◆ **What to work on**:
Please could you give again the lines from the one holding "Task: Click the notification bell icon" through the final line of the data below, exactly, with no other lines?

◆ **Saved entries**:
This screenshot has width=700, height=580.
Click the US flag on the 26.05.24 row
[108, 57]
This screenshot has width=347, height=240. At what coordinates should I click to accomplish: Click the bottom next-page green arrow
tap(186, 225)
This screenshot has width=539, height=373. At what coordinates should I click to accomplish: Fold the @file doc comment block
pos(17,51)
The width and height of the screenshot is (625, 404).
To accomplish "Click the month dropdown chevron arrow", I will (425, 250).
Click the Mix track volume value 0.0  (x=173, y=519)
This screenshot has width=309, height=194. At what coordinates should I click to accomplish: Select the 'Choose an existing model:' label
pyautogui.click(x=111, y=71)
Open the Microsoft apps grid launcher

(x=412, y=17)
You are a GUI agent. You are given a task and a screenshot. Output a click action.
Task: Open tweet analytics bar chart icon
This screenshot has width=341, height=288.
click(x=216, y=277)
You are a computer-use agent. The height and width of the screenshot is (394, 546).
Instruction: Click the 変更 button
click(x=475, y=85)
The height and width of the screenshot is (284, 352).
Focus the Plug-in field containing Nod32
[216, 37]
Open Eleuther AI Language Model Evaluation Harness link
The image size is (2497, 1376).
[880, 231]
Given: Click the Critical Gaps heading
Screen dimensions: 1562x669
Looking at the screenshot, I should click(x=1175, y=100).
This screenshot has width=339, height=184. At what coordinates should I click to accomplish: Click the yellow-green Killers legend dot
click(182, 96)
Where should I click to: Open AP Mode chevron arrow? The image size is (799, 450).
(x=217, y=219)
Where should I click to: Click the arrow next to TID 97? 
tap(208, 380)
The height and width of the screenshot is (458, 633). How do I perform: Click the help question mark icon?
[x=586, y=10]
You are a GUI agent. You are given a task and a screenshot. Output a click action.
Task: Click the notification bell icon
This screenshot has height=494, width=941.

◆ **Solution to the problem**:
Task: Click the notification bell icon
This screenshot has height=494, width=941.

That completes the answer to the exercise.